The IPCC report also notes that there are still some important gaps in our understanding of how climate change will influence migration: “More detailed local and regional models are needed, incorporating migrant destinations and immobility.”
— Ed Kilgore on the built-in Republican advantage when gas prices rise:
This is a particularly difficult problem for Democrats, as the party generally has less credibility on gas prices than the GOP, whose constant “solution” is simply to boost domestic petroleum production. From Sarah Palin to Lauren Boebert, Republicans have branded “Drill, baby, drill” as a counter to Democratic efforts to reduce reliance on petroleum as part of a strategy for addressing climate change (a challenge Republicans tend to reject as imaginary or less important than cheap fuel and energy-industry profits and jobs).

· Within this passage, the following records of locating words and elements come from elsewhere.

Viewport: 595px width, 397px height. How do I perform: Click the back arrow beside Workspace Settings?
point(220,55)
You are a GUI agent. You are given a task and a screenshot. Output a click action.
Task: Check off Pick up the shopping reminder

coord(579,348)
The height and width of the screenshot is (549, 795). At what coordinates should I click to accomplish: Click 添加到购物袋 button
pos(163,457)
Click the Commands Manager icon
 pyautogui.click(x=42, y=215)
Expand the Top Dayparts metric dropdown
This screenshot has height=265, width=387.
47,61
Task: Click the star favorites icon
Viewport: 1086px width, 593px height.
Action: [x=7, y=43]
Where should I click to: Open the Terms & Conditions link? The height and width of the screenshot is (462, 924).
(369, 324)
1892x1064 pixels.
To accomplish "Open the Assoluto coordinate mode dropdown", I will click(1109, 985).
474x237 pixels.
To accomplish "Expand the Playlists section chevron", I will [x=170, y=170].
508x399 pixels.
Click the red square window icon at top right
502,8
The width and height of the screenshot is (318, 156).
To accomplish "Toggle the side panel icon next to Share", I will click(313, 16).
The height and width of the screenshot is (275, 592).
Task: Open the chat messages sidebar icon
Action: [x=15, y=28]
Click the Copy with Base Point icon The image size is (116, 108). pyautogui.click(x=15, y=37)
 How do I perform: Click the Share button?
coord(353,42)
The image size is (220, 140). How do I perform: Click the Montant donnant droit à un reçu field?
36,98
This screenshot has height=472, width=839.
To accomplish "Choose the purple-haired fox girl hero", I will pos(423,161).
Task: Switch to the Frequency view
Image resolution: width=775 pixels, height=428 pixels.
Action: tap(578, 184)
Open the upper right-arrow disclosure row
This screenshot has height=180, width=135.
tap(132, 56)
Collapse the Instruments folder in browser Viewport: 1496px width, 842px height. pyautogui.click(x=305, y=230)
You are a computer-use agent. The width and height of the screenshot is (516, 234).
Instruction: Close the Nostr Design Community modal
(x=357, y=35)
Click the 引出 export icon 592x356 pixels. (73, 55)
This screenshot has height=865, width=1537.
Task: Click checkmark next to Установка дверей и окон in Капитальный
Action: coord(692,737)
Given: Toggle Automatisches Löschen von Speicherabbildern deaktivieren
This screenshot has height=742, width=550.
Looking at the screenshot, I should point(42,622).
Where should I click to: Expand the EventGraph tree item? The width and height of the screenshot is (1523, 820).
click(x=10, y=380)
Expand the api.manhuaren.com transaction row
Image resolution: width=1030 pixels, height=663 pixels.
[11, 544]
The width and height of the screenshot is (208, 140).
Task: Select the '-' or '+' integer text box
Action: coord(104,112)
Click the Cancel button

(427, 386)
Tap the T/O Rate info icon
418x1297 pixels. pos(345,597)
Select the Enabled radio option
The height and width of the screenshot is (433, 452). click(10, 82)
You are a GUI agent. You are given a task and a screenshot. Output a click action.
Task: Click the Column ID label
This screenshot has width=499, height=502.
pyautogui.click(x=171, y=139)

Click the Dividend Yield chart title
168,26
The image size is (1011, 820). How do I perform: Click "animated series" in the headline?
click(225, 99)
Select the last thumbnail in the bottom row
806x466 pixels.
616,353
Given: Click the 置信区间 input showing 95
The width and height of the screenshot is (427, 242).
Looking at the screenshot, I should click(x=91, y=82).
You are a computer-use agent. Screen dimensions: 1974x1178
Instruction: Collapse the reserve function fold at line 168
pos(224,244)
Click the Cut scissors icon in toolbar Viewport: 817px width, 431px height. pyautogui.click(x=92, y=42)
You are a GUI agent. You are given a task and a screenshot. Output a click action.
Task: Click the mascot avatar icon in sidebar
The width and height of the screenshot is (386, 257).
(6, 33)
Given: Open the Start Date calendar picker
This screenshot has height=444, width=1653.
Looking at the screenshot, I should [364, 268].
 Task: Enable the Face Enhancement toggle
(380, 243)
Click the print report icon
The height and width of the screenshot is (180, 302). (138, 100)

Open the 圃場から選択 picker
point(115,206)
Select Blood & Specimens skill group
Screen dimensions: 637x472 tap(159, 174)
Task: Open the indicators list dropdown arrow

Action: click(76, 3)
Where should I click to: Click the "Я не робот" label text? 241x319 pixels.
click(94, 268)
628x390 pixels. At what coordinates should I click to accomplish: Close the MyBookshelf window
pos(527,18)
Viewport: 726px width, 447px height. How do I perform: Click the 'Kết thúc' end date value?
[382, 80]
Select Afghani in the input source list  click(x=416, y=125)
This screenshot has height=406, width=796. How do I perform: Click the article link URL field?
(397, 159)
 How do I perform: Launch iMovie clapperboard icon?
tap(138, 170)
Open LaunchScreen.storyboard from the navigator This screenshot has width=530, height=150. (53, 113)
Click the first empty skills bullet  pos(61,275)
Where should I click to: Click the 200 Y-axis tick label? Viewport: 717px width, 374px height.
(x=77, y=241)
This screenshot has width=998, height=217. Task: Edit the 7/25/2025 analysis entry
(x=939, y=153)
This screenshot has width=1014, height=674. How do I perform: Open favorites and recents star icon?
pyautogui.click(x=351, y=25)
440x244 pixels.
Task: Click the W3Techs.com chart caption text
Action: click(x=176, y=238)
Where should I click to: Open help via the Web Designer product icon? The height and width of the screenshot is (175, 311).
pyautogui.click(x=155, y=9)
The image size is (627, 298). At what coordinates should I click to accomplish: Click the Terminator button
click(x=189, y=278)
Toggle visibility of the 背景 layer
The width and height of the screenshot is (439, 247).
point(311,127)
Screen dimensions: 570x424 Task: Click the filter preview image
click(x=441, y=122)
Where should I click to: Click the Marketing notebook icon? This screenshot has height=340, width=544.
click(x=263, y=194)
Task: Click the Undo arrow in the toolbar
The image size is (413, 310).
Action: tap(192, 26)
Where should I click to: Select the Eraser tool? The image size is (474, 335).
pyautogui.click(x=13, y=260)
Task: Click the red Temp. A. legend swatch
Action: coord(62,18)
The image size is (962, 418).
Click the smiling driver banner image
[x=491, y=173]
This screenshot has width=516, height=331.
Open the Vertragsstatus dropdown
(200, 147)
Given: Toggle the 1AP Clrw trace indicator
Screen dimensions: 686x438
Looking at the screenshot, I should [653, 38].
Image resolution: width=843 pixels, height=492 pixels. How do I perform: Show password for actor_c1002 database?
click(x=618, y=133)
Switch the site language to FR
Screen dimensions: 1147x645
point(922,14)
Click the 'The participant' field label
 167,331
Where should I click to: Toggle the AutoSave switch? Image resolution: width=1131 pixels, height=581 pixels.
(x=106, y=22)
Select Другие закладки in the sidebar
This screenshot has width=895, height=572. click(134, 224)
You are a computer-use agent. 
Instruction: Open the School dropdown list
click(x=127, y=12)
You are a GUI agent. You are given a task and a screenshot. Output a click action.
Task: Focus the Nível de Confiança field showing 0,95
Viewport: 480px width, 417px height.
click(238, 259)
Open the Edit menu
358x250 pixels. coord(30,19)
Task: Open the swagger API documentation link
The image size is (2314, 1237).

And while consistent majorities of voters express what might be described as theoretical support for climate-change activism, tolerance for high gasoline prices as a by-product of such activism is at best limited. The simplicity of Republican supply-side panaceas for pain at the pump contrasts favorably with the complex and sometimes contradictory-sounding Democratic messages favoring less carbon in the atmosphere but also no pain for regular consumers.
— Greg Cote on why people love March Madness so much:
That is the very point of March Madness. It is a hope machine. A dream factory. Davids with slingshots ready. A three-week orgy of hoops — the original binge TV.
This is where “The Underdog” has a pedestal waiting, if only he or she can find it, and climb it. They call it The Big Dance. We pray Cinderella will be on the floor.
The Underdog is the mythic power driving the popularity of March Madness, every bit as much as the brackets and office pools and the alumni pride and the gambling.
The Underdog is what draws us in even if we have no alma mater in the hunt and no wagers placed.